** Opening DATA block **
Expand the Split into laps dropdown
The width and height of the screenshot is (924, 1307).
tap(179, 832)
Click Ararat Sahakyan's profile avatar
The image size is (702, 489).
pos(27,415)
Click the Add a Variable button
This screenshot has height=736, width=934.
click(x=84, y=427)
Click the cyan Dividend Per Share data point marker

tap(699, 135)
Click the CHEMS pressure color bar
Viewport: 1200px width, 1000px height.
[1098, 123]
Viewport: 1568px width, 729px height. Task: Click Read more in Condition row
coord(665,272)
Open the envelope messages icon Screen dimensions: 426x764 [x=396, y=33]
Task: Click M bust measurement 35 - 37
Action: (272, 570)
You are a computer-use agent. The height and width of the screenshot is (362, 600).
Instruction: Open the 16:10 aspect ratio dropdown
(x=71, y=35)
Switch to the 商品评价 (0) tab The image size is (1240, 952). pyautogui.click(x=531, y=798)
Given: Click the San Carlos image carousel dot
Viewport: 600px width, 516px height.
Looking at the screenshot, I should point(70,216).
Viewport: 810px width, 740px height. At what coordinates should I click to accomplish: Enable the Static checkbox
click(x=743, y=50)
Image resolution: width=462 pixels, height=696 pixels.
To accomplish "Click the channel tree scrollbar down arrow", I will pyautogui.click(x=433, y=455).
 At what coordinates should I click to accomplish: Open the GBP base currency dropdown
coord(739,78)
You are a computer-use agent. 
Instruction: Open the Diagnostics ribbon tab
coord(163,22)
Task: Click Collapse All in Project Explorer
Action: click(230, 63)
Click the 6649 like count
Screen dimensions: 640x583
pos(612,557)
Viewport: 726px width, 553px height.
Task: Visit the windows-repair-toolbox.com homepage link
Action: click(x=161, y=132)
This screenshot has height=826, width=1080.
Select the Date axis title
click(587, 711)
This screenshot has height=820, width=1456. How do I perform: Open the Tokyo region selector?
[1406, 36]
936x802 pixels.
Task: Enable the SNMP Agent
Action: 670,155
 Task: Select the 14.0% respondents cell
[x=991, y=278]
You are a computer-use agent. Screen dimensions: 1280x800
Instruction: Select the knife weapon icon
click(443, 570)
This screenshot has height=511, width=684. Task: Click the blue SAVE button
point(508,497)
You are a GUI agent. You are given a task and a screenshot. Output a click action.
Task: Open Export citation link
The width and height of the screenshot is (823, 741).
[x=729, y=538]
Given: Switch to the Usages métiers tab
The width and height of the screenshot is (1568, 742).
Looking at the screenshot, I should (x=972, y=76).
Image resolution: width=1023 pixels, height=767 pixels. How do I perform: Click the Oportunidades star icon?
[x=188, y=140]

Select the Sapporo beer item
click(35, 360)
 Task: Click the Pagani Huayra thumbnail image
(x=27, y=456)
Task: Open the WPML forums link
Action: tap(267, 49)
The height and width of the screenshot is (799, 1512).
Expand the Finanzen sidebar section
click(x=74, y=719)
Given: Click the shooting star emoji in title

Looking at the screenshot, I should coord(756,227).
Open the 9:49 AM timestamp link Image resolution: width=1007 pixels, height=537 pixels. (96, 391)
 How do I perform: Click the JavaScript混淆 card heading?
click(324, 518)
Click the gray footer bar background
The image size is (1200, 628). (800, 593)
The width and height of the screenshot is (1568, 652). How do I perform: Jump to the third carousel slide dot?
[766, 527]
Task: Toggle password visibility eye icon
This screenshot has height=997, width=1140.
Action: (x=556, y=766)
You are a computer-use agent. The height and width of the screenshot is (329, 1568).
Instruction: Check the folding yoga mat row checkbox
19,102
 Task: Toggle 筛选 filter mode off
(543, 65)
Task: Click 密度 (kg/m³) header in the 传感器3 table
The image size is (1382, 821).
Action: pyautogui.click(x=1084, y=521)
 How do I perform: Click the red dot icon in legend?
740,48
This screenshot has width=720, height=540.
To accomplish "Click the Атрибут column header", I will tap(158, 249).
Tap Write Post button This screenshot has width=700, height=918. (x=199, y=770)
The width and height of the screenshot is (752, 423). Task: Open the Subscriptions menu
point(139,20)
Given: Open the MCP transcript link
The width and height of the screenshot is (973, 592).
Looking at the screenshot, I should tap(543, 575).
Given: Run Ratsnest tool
** Closing DATA block **
▶ EXERCISE REQUIREMENTS: Would you retype all of the data exactly as shown?

▶ ANSWER FOR THIS EXERCISE:
Expand the Split into laps dropdown
The width and height of the screenshot is (924, 1307).
tap(179, 832)
Click Ararat Sahakyan's profile avatar
The image size is (702, 489).
pos(27,415)
Click the Add a Variable button
This screenshot has height=736, width=934.
click(x=84, y=427)
Click the cyan Dividend Per Share data point marker

tap(699, 135)
Click the CHEMS pressure color bar
Viewport: 1200px width, 1000px height.
[1098, 123]
Viewport: 1568px width, 729px height. Task: Click Read more in Condition row
coord(665,272)
Open the envelope messages icon Screen dimensions: 426x764 [x=396, y=33]
Task: Click M bust measurement 35 - 37
Action: (272, 570)
You are a computer-use agent. The height and width of the screenshot is (362, 600).
Instruction: Open the 16:10 aspect ratio dropdown
(x=71, y=35)
Switch to the 商品评价 (0) tab The image size is (1240, 952). pyautogui.click(x=531, y=798)
Given: Click the San Carlos image carousel dot
Viewport: 600px width, 516px height.
Looking at the screenshot, I should point(70,216).
Viewport: 810px width, 740px height. At what coordinates should I click to accomplish: Enable the Static checkbox
click(x=743, y=50)
Image resolution: width=462 pixels, height=696 pixels.
To accomplish "Click the channel tree scrollbar down arrow", I will pyautogui.click(x=433, y=455).
 At what coordinates should I click to accomplish: Open the GBP base currency dropdown
coord(739,78)
You are a computer-use agent. 
Instruction: Open the Diagnostics ribbon tab
coord(163,22)
Task: Click Collapse All in Project Explorer
Action: click(230, 63)
Click the 6649 like count
Screen dimensions: 640x583
pos(612,557)
Viewport: 726px width, 553px height.
Task: Visit the windows-repair-toolbox.com homepage link
Action: click(x=161, y=132)
This screenshot has height=826, width=1080.
Select the Date axis title
click(587, 711)
This screenshot has height=820, width=1456. How do I perform: Open the Tokyo region selector?
[1406, 36]
936x802 pixels.
Task: Enable the SNMP Agent
Action: 670,155
 Task: Select the 14.0% respondents cell
[x=991, y=278]
You are a computer-use agent. Screen dimensions: 1280x800
Instruction: Select the knife weapon icon
click(443, 570)
This screenshot has height=511, width=684. Task: Click the blue SAVE button
point(508,497)
You are a GUI agent. You are given a task and a screenshot. Output a click action.
Task: Open Export citation link
The width and height of the screenshot is (823, 741).
[x=729, y=538]
Given: Switch to the Usages métiers tab
The width and height of the screenshot is (1568, 742).
Looking at the screenshot, I should (x=972, y=76).
Image resolution: width=1023 pixels, height=767 pixels. How do I perform: Click the Oportunidades star icon?
[x=188, y=140]

Select the Sapporo beer item
click(35, 360)
 Task: Click the Pagani Huayra thumbnail image
(x=27, y=456)
Task: Open the WPML forums link
Action: tap(267, 49)
The height and width of the screenshot is (799, 1512).
Expand the Finanzen sidebar section
click(x=74, y=719)
Given: Click the shooting star emoji in title

Looking at the screenshot, I should coord(756,227).
Open the 9:49 AM timestamp link Image resolution: width=1007 pixels, height=537 pixels. (96, 391)
 How do I perform: Click the JavaScript混淆 card heading?
click(324, 518)
Click the gray footer bar background
The image size is (1200, 628). (800, 593)
The width and height of the screenshot is (1568, 652). How do I perform: Jump to the third carousel slide dot?
[766, 527]
Task: Toggle password visibility eye icon
This screenshot has height=997, width=1140.
Action: (x=556, y=766)
You are a computer-use agent. The height and width of the screenshot is (329, 1568).
Instruction: Check the folding yoga mat row checkbox
19,102
 Task: Toggle 筛选 filter mode off
(543, 65)
Task: Click 密度 (kg/m³) header in the 传感器3 table
The image size is (1382, 821).
Action: pyautogui.click(x=1084, y=521)
 How do I perform: Click the red dot icon in legend?
740,48
This screenshot has width=720, height=540.
To accomplish "Click the Атрибут column header", I will tap(158, 249).
Tap Write Post button This screenshot has width=700, height=918. (x=199, y=770)
The width and height of the screenshot is (752, 423). Task: Open the Subscriptions menu
point(139,20)
Given: Open the MCP transcript link
The width and height of the screenshot is (973, 592).
Looking at the screenshot, I should tap(543, 575).
Given: Run Ratsnest tool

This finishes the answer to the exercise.